This is an honest question. What is missing from the API of alist that you would want, that requires resorting to list?

view this post on Zulip Mario Carneiro (Sep 20 2018 at 13:35):

Except for union, there's nothing I've missed that comes to mind

view this post on Zulip Sean Leather (Sep 20 2018 at 13:36):

I'm not sure about alist, but I defined the minimum necessary to use lists with no duplicate keys. For example, has_mem and append don't need to be redefined. You only need some extra properties to use append, for example.

view this post on Zulip Mario Carneiro (Sep 20 2018 at 13:36):

To answer your question from earlier, alist should also be available as a tool for programmers. "I need a map, I only have equality" -> use alist or finmap

view this post on Zulip Mario Carneiro (Sep 20 2018 at 13:37):

Note that the has_mem on alist is different from the one on lists

view this post on Zulip Mario Carneiro (Sep 20 2018 at 13:37):

and append doesn't apply

view this post on Zulip Sean Leather (Sep 20 2018 at 13:37):

Which I don't think it should be.

view this post on Zulip Sean Leather (Sep 20 2018 at 13:37):

As you'll see in my library.

view this post on Zulip Mario Carneiro (Sep 20 2018 at 13:39):

I think in common programming parlance, x \in m where m is a dictionary / map / associative array, means x is a key contained in the map m, not x is a key-value pair in the map

view this post on Zulip Mario Carneiro (Sep 20 2018 at 13:40):

The idiom for the other interpretation is <x, y> \in m.val, where val is the operation sometimes called entries in other libraries

view this post on Zulip Mario Carneiro (Sep 20 2018 at 13:40):

(indeed, maybe it should be renamed to that)

view this post on Zulip Mario Carneiro (Sep 20 2018 at 13:45):

Note also that if it meant membership in the underlying list, then it wouldn't be decidable unless you assume decidability of the values, which is not needed for anything else

view this post on Zulip Sean Leather (Sep 20 2018 at 13:46):

Fair enough. With a : alist, you can use a.val/a.entries.

view this post on Zulip Mario Carneiro (Sep 20 2018 at 13:47):

right, I think this helps to view them as different things (a finite map vs a list of pairs)

view this post on Zulip Mario Carneiro (Sep 20 2018 at 13:48):

You pointed out that it is possible to define operations like append if you assume side conditions (i.e. the key sets are disjoint). Does this come up often?

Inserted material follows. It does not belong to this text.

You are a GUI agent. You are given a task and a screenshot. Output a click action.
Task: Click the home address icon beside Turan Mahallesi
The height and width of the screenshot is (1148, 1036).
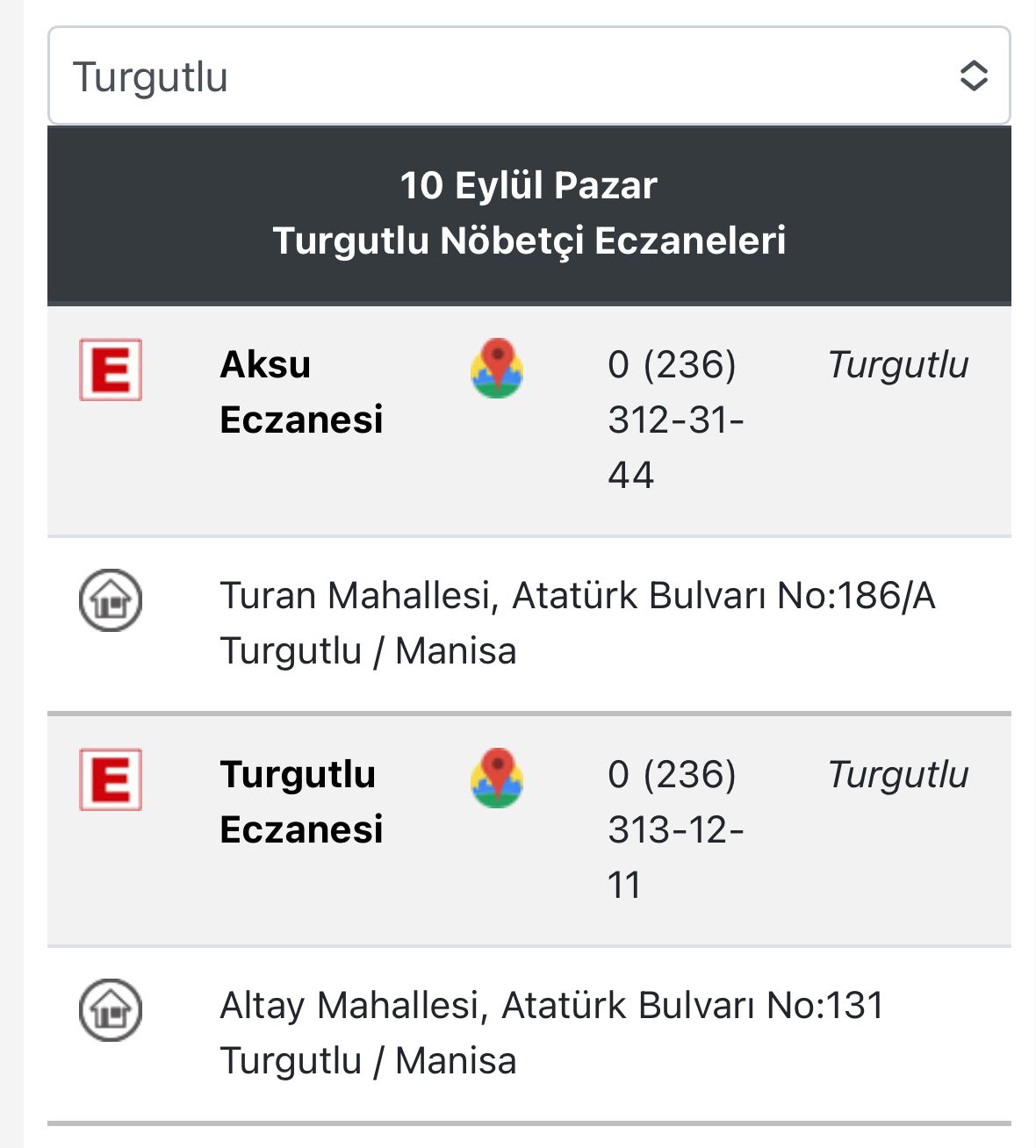click(x=111, y=600)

view this post on Zulip Sean Leather (Sep 20 2018 at 13:49):

I don't know about “often,” but it has come up.

view this post on Zulip Sean Leather (Sep 20 2018 at 13:51):

I'm now using finmap instead of association lists directly, and you have the same thing with union there.

view this post on Zulip Sean Leather (Sep 20 2018 at 13:51):

I'm assuming you'll use has_union for alist instead of has_append?

view this post on Zulip Mario Carneiro (Sep 20 2018 at 13:51):

yes

view this post on Zulip Mario Carneiro (Sep 20 2018 at 13:52):

since it's union, not append :P

view this post on Zulip Mario Carneiro (Sep 20 2018 at 13:52):

it's not even possible to give an append instance that uses list.append

view this post on Zulip Sean Leather (Sep 20 2018 at 13:52):

Well, it's debatable that it's not a form of append.

view this post on Zulip Mario Carneiro (Sep 20 2018 at 13:52):

I prefer set terminology when duplicates are being dropped

view this post on Zulip Sean Leather (Sep 20 2018 at 13:53):

It's still appending. :slight_smile:

view this post on Zulip Sean Leather (Sep 20 2018 at 13:53):

When it comes to the finmap, you can forget that there is any appending. But with alist, you can't.

view this post on Zulip Mario Carneiro (Sep 20 2018 at 13:54):

Not sure what you mean. The underlying operation is not an append

view this post on Zulip Mario Carneiro (Sep 20 2018 at 13:55):

It is true that union would be order-respecting on alist

view this post on Zulip Mario Carneiro (Sep 20 2018 at 13:55):

but then again, so is union on list

view this post on Zulip Sean Leather (Sep 20 2018 at 13:56):

def append : list α  list α  list α
| []       l := l
| (h :: s) t := h :: (append s t)

def kunion : list (sigma β)  list (sigma β)  list (sigma β)
| []         l := l
| (hd :: tl) l := hd :: kunion tl (kerase hd.1 l)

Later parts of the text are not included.